For its part, LumaSense Technologies is focusing on a very particular issue with the launch of its IMPAC IGA 6/23 Advanced, a new digital infrared pyrometer specifically designed for measuring metal processes in low temperature ranges. This instrument complements the Series 6 Advanced pyrometers and was developed with a range of 50-1800°C to give users additional options for process control.

Manually focusable optics

Special features of the IGA 6/23 include manually focusable optics for optimum adaptation to the respective measuring conditions, a user-friendly LED display, high accuracy and repeatability, and a fast detection time of 0.5ms for accurate measurement of dynamic processes or short temperature peaks.

Because it offers a wide temperature range, LumaSense says this pyrometer is perfectly designed for measuring temperatures during metal processing such as induction hardening, welding, soldering, annealing, rolling, forging and sintering.

It can also be used in heating and cooling processes and advanced manufacturing processes for ceramics, graphite, and other carbon materials.

Preventing temperature fluctuations

The IGA 6/23 Advanced pyrometers are available immediately and can be controlled using LumaSense's Sensorgraphics process intelligence software to accurately detect, reduce and prevent out-of-band temperature fluctuations that can hamper the efficiency of, and contribute unwarranted waste to, resource-intensive manufacturing processes.

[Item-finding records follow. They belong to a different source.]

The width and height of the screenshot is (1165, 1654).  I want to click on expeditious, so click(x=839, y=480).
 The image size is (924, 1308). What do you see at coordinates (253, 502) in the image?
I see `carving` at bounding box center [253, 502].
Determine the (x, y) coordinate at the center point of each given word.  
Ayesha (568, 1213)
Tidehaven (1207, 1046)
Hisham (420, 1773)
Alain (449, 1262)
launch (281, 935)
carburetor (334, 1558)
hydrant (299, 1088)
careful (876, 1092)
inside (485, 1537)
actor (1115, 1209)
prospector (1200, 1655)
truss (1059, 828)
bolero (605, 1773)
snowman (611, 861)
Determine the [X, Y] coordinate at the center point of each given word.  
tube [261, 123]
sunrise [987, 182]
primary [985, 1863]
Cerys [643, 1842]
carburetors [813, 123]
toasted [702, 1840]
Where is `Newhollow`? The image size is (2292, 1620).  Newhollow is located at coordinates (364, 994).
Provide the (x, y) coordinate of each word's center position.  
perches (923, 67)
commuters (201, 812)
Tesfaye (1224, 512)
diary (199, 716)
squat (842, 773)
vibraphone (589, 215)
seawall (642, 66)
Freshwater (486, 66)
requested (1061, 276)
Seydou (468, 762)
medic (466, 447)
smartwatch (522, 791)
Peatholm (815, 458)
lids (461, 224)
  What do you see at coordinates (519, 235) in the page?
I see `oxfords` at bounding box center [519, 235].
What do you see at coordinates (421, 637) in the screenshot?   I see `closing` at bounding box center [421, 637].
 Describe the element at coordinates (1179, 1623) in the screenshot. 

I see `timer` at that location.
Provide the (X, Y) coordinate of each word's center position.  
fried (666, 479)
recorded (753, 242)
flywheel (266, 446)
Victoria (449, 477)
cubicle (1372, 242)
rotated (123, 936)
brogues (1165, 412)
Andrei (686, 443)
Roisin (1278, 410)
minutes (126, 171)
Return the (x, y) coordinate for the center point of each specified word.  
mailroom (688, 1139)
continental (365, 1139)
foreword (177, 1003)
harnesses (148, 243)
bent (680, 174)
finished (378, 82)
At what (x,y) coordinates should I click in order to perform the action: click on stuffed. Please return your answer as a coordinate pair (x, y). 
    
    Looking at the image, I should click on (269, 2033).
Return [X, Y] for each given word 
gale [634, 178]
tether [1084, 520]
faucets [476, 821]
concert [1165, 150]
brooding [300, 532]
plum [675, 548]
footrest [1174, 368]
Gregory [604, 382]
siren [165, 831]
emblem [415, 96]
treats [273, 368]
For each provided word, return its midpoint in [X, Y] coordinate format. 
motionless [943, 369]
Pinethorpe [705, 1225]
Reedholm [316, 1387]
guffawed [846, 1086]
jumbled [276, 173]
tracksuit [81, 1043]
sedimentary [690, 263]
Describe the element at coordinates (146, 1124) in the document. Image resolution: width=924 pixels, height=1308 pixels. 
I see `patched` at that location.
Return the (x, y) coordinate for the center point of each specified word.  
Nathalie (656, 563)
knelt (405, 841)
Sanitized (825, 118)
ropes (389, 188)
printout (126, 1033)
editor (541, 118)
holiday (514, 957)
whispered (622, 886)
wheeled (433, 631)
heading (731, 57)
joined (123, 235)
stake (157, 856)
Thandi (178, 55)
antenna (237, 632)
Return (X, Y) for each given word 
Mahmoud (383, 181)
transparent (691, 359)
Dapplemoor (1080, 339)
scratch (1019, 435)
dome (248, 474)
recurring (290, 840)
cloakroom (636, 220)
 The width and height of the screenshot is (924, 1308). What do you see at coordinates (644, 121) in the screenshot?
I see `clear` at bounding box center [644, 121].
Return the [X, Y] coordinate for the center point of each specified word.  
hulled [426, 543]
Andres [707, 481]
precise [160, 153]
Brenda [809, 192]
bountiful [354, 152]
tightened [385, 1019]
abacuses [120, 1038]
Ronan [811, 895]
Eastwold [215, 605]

"Operators and users can be empowered with a nearly intuitive sixth sense to identify potential issues before they impact process efficiency, reduce quality or impact yields," says the company.

For Fluke, communications are key and its SmartView analysis and reporting software has just gone mobile. So users can create an inspection report on-site and communicate directly to the appropriate person via Apple Iphone or Ipad using the free SmartView Mobile app.

The app allows users to analyse images, create robust reports and get next steps approved before leaving the inspection site. This ability to troubleshoot an issue quickly and devise a plan to get back on line is critical to success.

The company says: "The Fluke line of infrared cameras lets you quickly identify and keep track of inspection locations by adding additional digital images (IR-PhotoNotes) that help you reference the location or unique situations at the inspection site. An electronic eight-point cardinal compass easily communicates the inspection site location and voice annotation makes pen and paper no longer necessary."

Super resolution

In many industrial or trade applications, it is necessary to reliably thermograph even the smallest or extremely distant measuring objects.

In such cases, the better the image resolution and the more readings in the thermal image, the more detailed and clearer the representation of the measuring object.

The Testo SuperResolution technology improves the usable, geometric resolution of the thermal image by a factor of 1.6 and provides four times more readings - comparable with a higher detector resolution.

These thermal images with SuperResolution quality, which can be conveniently viewed in the PC-based analysis software, are achieved by combining the two technologies super-sampling and deconvolution, which can be used by Testo thermal imagers thanks to a complex algorithm.

The SuperResolution technology takes real thermal readings without using a large detector and in a form that can be simply evidenced, for example, using a slit diaphragm structure.

In addition to this, the improvement in the quality of the recorded SuperResolution infrared image means in practice that the so-called 'smallest measurable object' becomes considerably smaller.

This, says Teso, will allow for even the tiniest structures of up to 0.07mm to be recorded thermally, or more measurement values and details to be seen from a great distance.